╭──

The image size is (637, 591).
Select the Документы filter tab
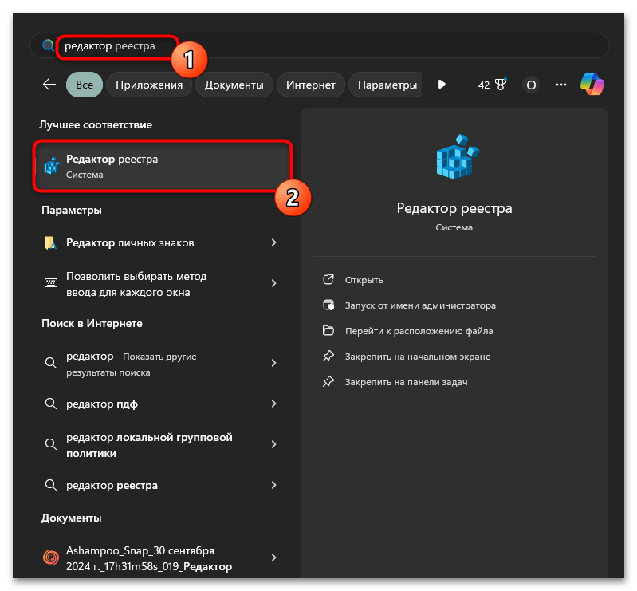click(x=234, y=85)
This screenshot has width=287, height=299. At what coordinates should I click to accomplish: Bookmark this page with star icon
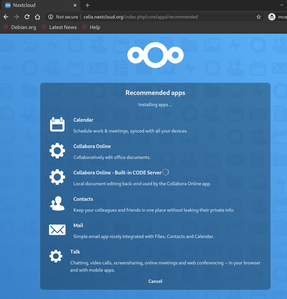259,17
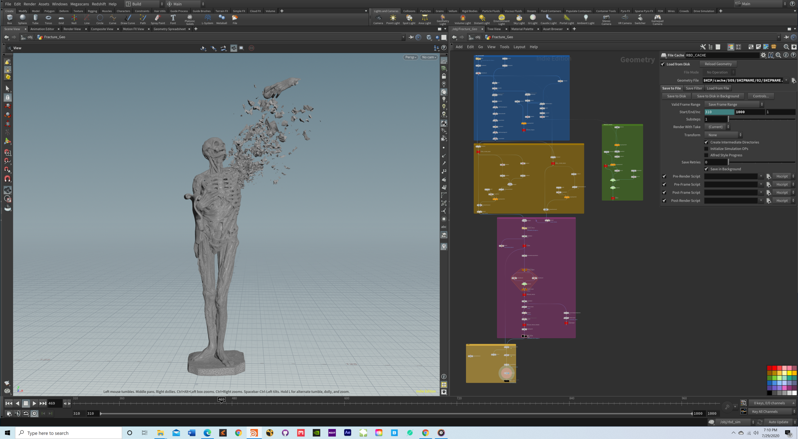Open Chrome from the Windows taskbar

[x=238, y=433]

╰──
╭──

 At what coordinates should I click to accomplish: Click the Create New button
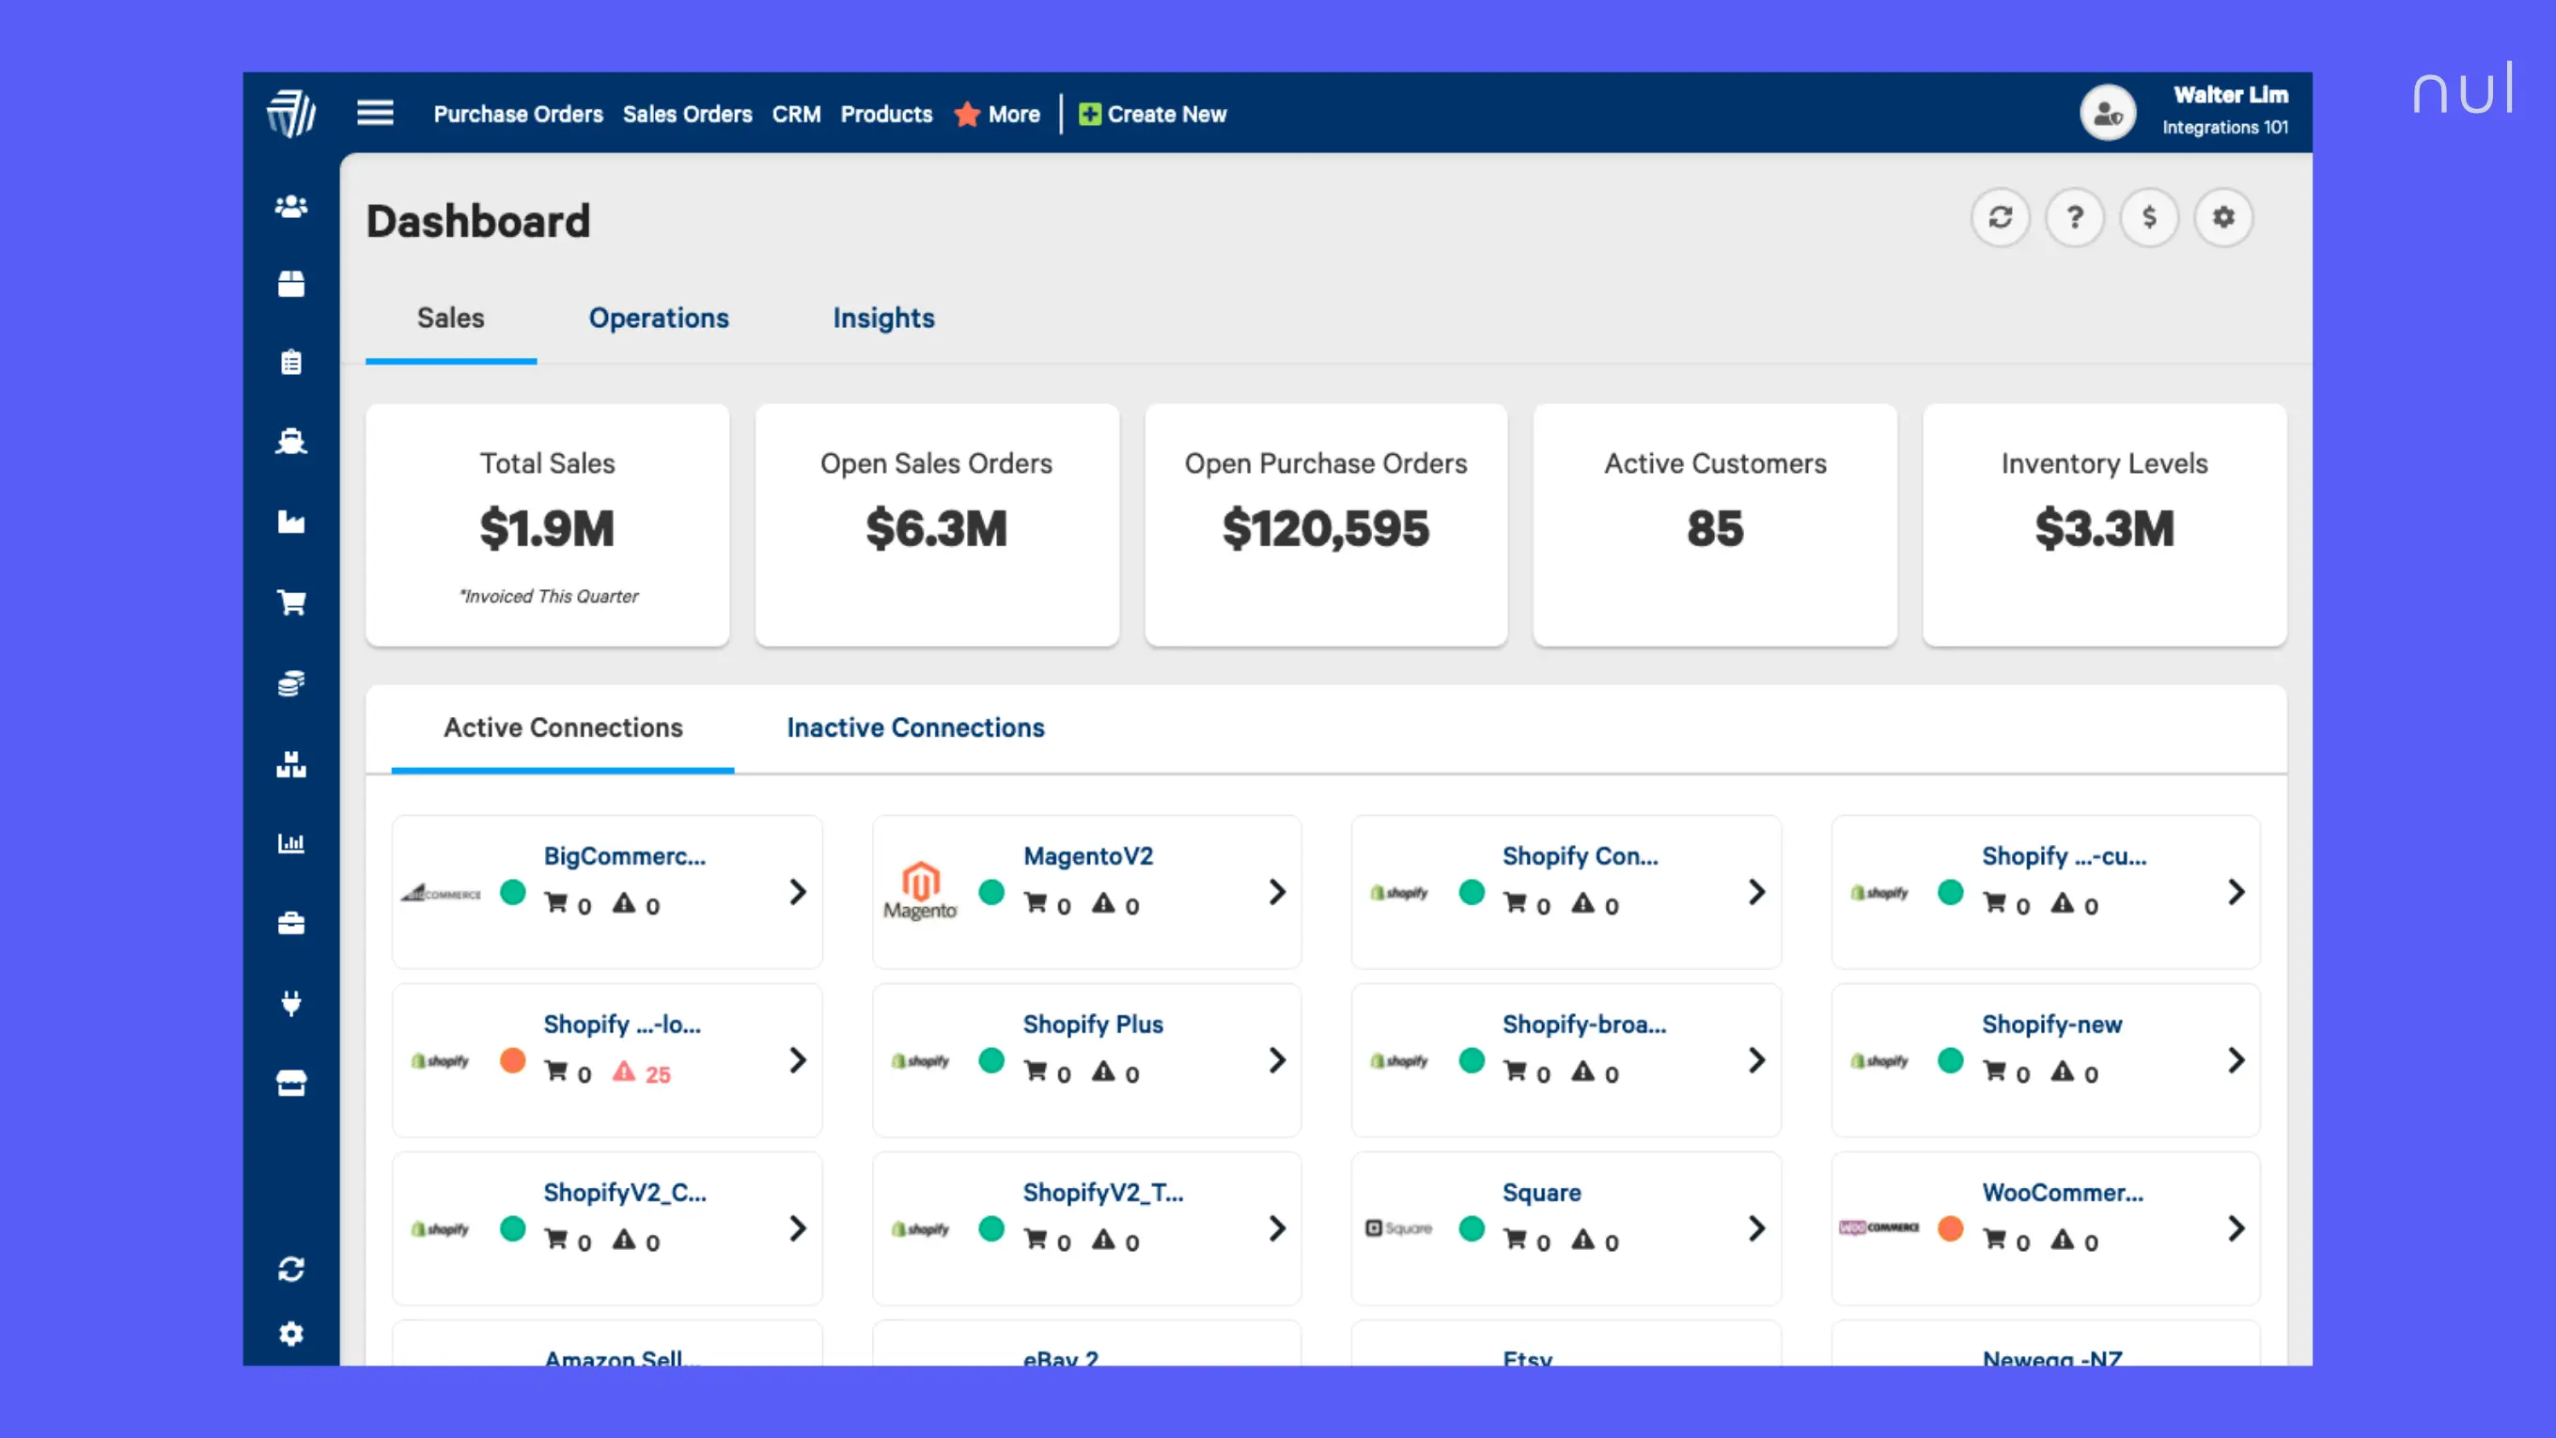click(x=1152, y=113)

╰──

Given task: Please set out the records from the line with "At what coordinates should I click to accomplish: Click" up to and including the line with "click(x=1152, y=113)" as a JSON list of strings, one string per line, skipping blank lines. Leave the pictures out.

Task response:
[
  " At what coordinates should I click to accomplish: Click the Create New button",
  "click(x=1152, y=113)"
]